In the mid-90s, CMS changed their strategy related to quality improvement. Before then, qaulity improvement was effected by focusing only on the hospitals that had the worst outcomes. Then in the mid-90s, CMS changed course and decided to improve outcomes at hospitals across the board rather than just the outliers. CMS brought about the lower death rates, say the authors, not by forcing new standards on hospitals, but by making them aware of their own results. Legislation at the time made reporting of some data mandatory, and hospitals were made aware of stats. At the time, 39 hospitals had heart attack death rates over 24%, but by 2006, zero hospitals had death rates even as high as 20%.

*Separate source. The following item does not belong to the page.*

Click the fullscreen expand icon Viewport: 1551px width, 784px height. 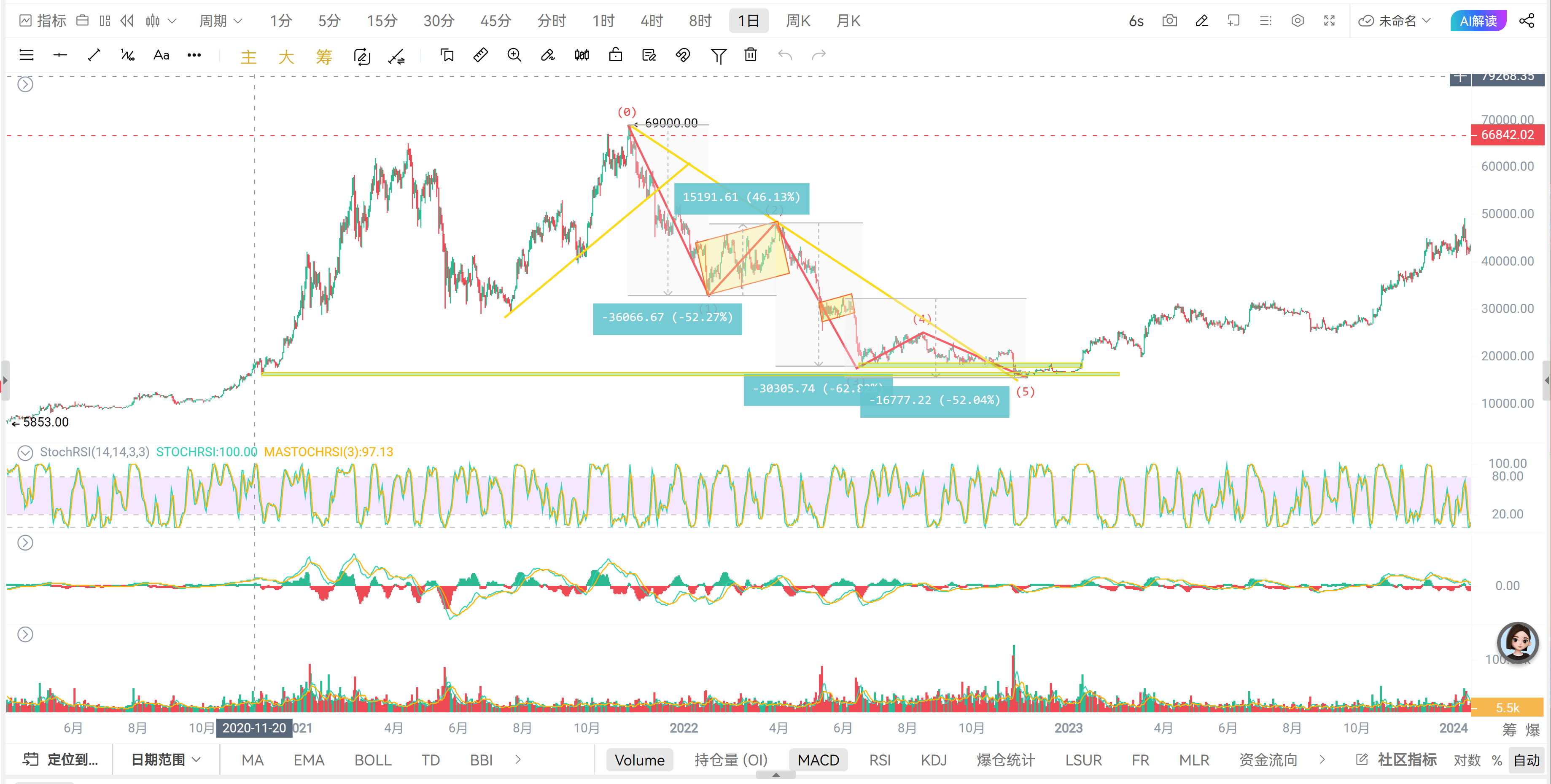(x=1330, y=21)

Of course, other factors were at play too, like advances in cardiology, and the fact that an increasing percentage of heart attack patients were being discharged to nursing facilities instead of straight home. Yet it was the CMS strategy of sharing information and statistics to all hospitals, not just the worst offenders, that likely led to the adoption of safer practices across the board. If this strategy has been this successful among heart attack patients, hopefully CMS will use similar tactics in other areas of healthcare.